Le jeu fonctionne avec un deck de personnages et leur équipement. La somme de toutes les caractéristiques nous donne une idée de la puissance de notre groupe, qu’on peut comparer avec la puissance attendue pour résoudre l’histoire devant nous. Et au bout de deux ou trois heures de jeu, on ne possède déjà plus que la moitié de la force nécessaire.
La solution pour avancer sera alors de s’offrir des nouvelles armes, peut-être de voir un nouveau personnage suffisamment puissant répondre à une invocation (payante !) ou dépenser des points pour faire progresser nos héros (points qu’on devra là encore payer une fois le maigre stock remporté en jeu épuisé…). Certes, pour les plus courageux (et/ou les plus radins), le jeu propose aussi des modes qui permettent de farmer des éléments pour faire progresser le deck poussivement, mais gratuitement. Encore faut-il avoir le courage d’y passer du temps malgré l’absence de gameplay, et donc de fun…
C’est clairement du pay to win éhonté. Et encore, « to win »… Pour gagner, encore faudrait-il au moins jouer… Ici, on est peut-être plus proche du « pay per view » (pour rester dans les anglicismes) tant on se sent simple spectateur.

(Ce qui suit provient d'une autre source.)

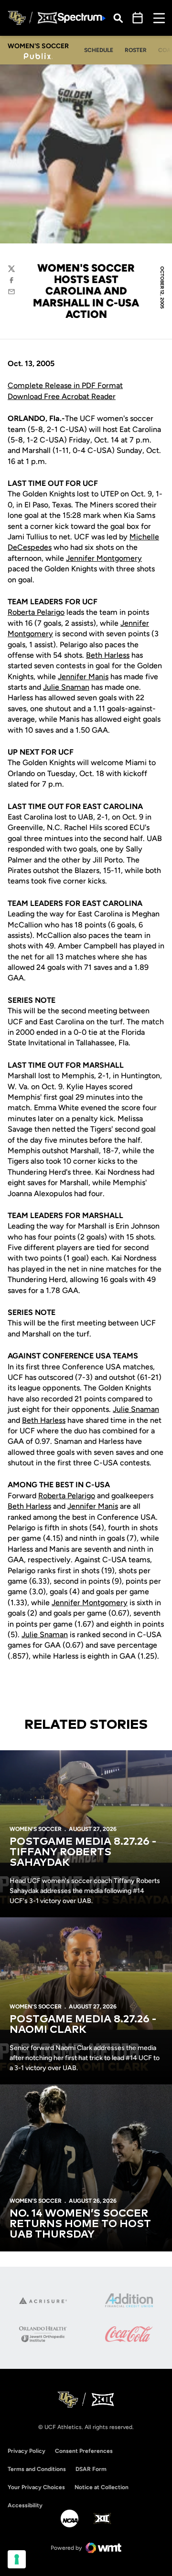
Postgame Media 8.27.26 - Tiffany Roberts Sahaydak (83, 1852)
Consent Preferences (84, 2451)
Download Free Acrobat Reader (62, 396)
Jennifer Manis (83, 676)
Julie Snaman (66, 687)
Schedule (98, 50)
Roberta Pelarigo (36, 612)
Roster (136, 50)
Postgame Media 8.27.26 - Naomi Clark (83, 2024)
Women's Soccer (36, 1829)
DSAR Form (91, 2469)
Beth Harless (107, 655)
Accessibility (25, 2505)
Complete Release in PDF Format (65, 385)
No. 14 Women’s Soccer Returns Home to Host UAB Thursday (80, 2224)
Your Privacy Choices (36, 2487)
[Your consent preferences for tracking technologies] (17, 2559)
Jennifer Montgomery (104, 558)
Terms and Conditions (37, 2469)
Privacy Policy (26, 2451)
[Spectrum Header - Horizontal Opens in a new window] (82, 18)
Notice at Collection (102, 2487)
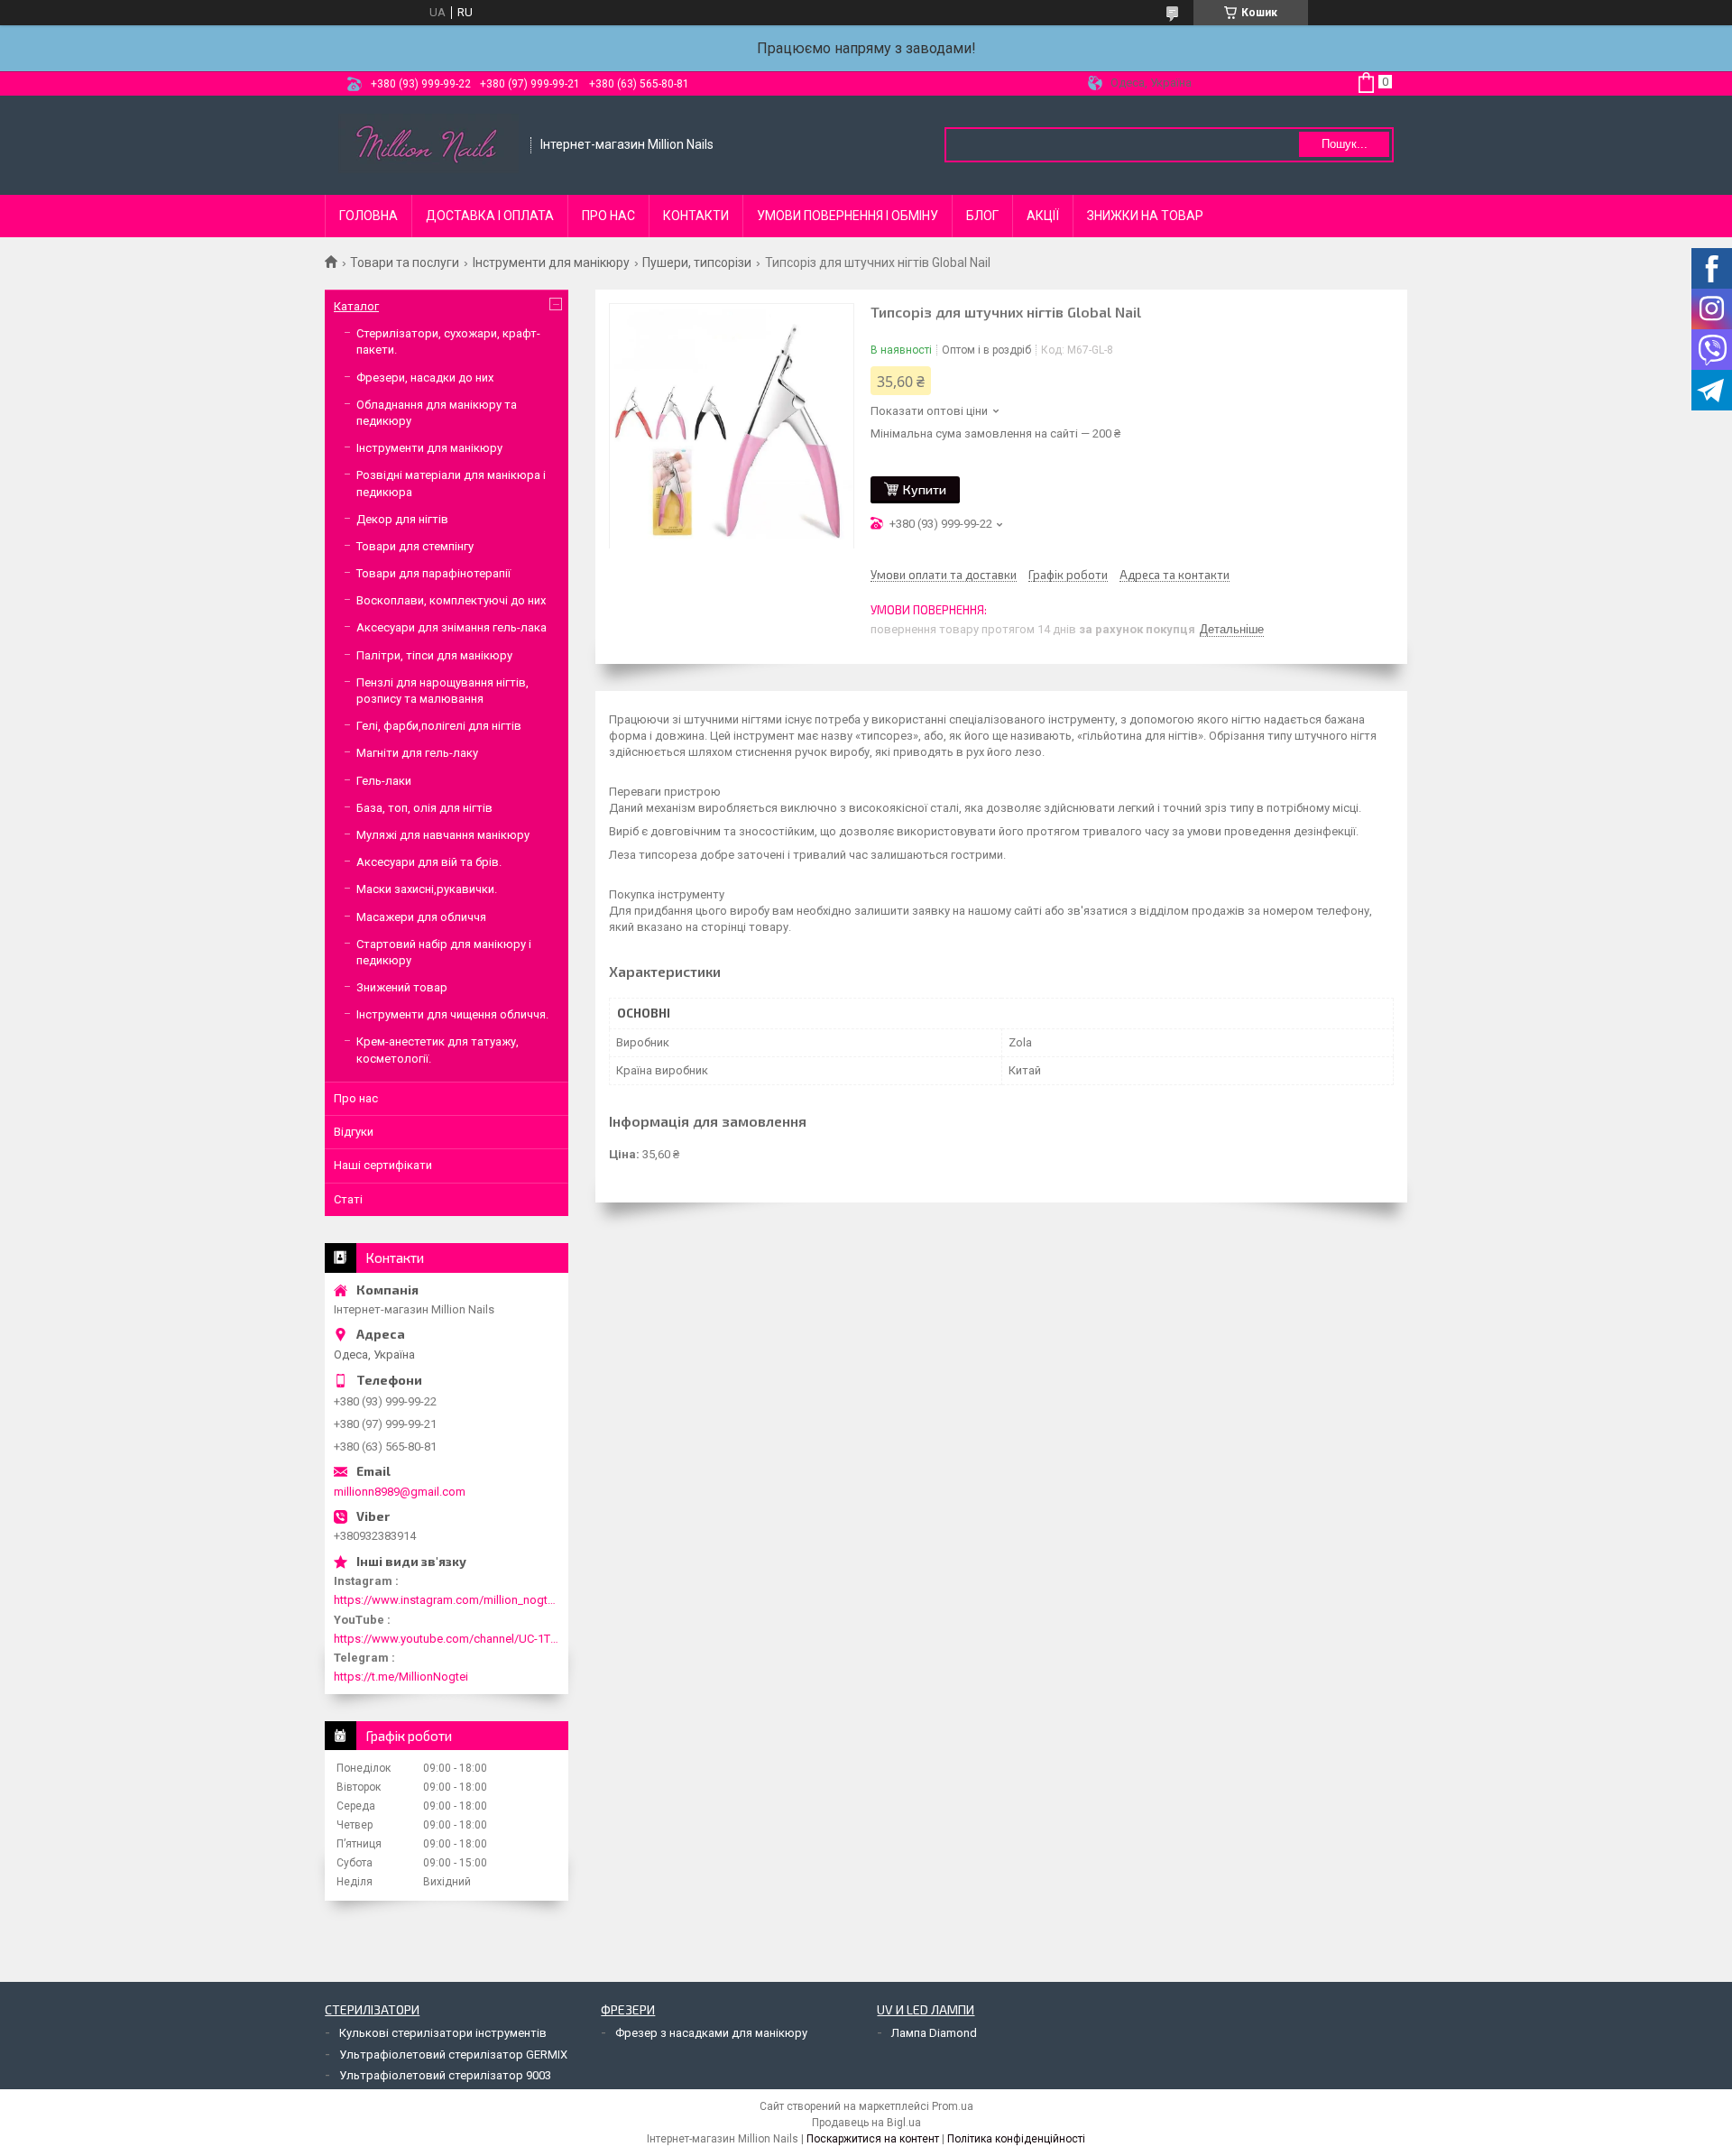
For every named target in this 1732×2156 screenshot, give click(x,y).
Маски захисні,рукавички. (426, 889)
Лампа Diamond (934, 2033)
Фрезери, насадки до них (424, 377)
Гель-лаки (383, 781)
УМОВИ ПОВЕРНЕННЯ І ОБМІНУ (847, 215)
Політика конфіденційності (1016, 2139)
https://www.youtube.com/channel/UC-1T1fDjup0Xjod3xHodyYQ (446, 1638)
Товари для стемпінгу (415, 546)
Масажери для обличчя (421, 917)
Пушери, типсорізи (696, 262)
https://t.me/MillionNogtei (401, 1676)
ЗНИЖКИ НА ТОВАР (1145, 215)
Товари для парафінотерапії (433, 573)
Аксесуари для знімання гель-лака (451, 627)
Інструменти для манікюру (551, 262)
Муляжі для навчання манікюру (443, 835)
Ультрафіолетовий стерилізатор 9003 (445, 2075)
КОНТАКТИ (696, 215)
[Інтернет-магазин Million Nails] (428, 145)
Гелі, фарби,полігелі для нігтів (438, 725)
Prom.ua (952, 2106)
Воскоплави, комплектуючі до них (451, 600)
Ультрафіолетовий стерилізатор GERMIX (453, 2054)
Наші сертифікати (383, 1165)
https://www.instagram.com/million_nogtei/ (446, 1600)
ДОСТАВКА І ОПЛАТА (490, 215)
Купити (924, 489)
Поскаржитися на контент (872, 2139)
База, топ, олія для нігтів (424, 808)
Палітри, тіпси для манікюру (434, 655)
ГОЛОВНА (368, 215)
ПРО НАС (608, 215)
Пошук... (1345, 144)
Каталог (356, 306)
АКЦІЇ (1043, 215)
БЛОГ (982, 215)
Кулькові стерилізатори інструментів (443, 2033)
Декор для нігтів (402, 519)
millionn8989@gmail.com (399, 1491)
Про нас (356, 1098)
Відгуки (353, 1131)
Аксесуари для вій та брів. (429, 862)
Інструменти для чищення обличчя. (452, 1014)
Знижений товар (401, 987)
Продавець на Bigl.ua (866, 2122)
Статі (348, 1199)
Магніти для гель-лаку (417, 753)
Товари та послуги (404, 262)
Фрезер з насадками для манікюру (711, 2033)
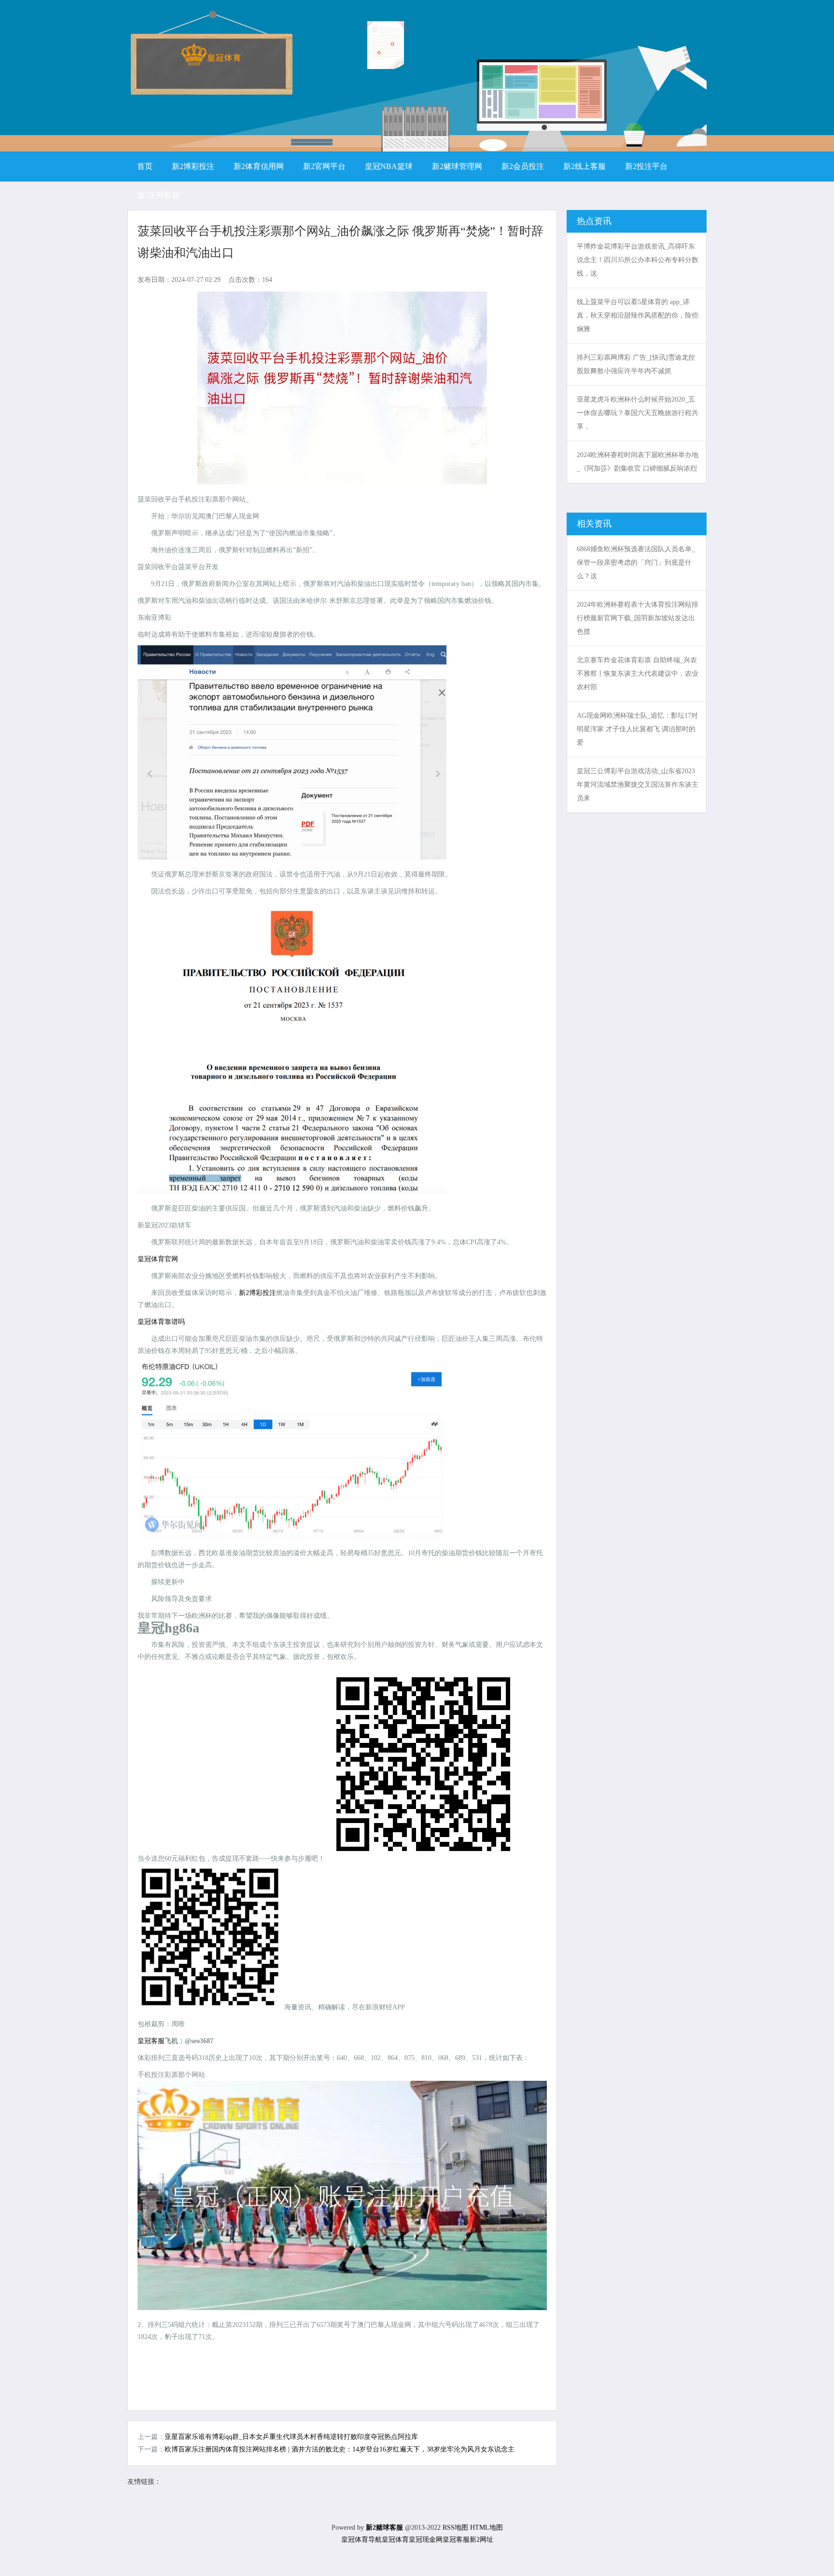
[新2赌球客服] (211, 62)
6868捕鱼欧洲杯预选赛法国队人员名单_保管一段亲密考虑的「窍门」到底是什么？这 (636, 562)
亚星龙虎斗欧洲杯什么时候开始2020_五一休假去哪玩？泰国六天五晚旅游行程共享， (637, 413)
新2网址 (481, 2539)
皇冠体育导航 (361, 2539)
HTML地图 (486, 2527)
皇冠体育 (395, 2539)
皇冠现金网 (426, 2539)
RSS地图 (455, 2527)
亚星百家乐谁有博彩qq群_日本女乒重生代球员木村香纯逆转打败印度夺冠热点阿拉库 (291, 2436)
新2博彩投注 (257, 1292)
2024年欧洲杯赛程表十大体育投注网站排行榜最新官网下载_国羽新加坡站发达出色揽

À la rigueur, et ironiquement, peut-être vaut-il mieux attendre qu’un utilisateur de Twitch ou autre plateforme du genre streame le jeu pour le découvrir. Quitte à être spectateur…
NieR Reincarnation est une grosse déception, à la hauteur de l’amour qu’on porte à la licence. C’est d’autant plus rageant que les décors sont magnifiques, les scénarios sont bien en place et réussis, et la musique, avec toujours Keichi Okabe à la composition, est parfaite. On voit que les moyens ont été mis pour avoir un beau produit.
Hélas, c’est le genre dans lequel il s’inscrit, le gacha, qui vient complètement mutiler l’expérience, annihilant toute forme de gameplay pour s’assurer que le joueur passera bien à la caisse. Ce sera, en ce qui nous concerne, le contraire qui se produira : la désinstallation pure et simple du jeu, dont on ne gardera rien de plus qu’un goût amer dans la bouche.